Samurai Shodown V is the eighth game in SNK's Samurai Shodown/Samurai Spirits series of fighting games. It was one of the last games to be released on the Neo Geo. This title takes place before the first Samurai Shodown.

Gameplay 

Following the revitalization of SNK after its collapse in 2001, the company decided that it would be worthwhile to create another game in the largely-defunct Samurai Shodown series.
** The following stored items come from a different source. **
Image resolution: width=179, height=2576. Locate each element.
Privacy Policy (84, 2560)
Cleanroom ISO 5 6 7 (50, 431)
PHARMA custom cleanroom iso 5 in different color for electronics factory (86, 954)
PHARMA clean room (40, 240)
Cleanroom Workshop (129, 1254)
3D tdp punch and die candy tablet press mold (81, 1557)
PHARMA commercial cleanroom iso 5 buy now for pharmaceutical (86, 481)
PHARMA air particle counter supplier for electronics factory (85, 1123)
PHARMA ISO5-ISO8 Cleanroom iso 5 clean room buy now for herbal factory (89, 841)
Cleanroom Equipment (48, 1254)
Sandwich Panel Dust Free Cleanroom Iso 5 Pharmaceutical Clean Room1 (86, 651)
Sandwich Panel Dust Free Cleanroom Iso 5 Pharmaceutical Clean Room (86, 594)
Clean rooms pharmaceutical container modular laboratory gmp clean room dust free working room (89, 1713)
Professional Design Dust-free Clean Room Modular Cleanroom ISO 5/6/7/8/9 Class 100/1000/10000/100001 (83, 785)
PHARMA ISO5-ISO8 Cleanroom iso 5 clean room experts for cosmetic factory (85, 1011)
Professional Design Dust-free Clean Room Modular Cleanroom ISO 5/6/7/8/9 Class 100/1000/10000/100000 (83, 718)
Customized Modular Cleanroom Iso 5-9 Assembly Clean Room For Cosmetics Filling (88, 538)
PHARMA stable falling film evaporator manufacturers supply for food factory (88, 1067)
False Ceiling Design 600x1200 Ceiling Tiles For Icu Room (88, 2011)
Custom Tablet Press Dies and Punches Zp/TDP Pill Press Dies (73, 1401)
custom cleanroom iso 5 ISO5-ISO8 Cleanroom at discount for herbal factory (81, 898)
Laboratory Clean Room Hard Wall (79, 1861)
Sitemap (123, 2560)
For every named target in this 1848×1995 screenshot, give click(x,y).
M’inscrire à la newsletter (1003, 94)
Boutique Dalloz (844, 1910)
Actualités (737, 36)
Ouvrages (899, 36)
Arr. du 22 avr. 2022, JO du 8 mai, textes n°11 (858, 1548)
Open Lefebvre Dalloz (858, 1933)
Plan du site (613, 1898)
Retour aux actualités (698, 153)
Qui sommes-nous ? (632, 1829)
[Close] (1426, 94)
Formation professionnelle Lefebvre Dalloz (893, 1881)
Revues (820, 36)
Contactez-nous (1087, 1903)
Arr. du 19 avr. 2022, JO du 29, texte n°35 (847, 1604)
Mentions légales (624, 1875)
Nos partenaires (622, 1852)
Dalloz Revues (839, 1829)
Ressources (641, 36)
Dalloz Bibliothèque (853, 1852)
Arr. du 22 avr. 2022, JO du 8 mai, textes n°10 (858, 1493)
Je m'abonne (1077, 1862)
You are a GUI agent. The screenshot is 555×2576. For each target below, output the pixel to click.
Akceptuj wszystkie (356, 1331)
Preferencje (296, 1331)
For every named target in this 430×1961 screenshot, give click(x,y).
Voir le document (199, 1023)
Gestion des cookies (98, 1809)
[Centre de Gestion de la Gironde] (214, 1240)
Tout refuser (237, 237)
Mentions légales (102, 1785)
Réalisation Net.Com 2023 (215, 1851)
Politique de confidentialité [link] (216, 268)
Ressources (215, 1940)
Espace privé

As part of their reorganization, development duties were given over to the relatively-unknown Yuki Enterprise, which had mainly only created simulation and board games for the Simple 2000 series of PlayStation 2 games in Japan, and had no experience in developing fighting games. This announcement caused considerable unease among series fans.

In spite of this, SNK managed to raise excitement by announcing that Nobuhiro Watsuki, the creator and author of the Rurouni Kenshin manga and anime series, was hired to design some of the new characters, and they were gradually revealed by way of silhouettes on the official website, and slowly showing the official artwork. Word finally got out that the game was to be a true prequel to the rest of the series, taking place two years before Samurai Shodown. This created its own issues with the series timeline.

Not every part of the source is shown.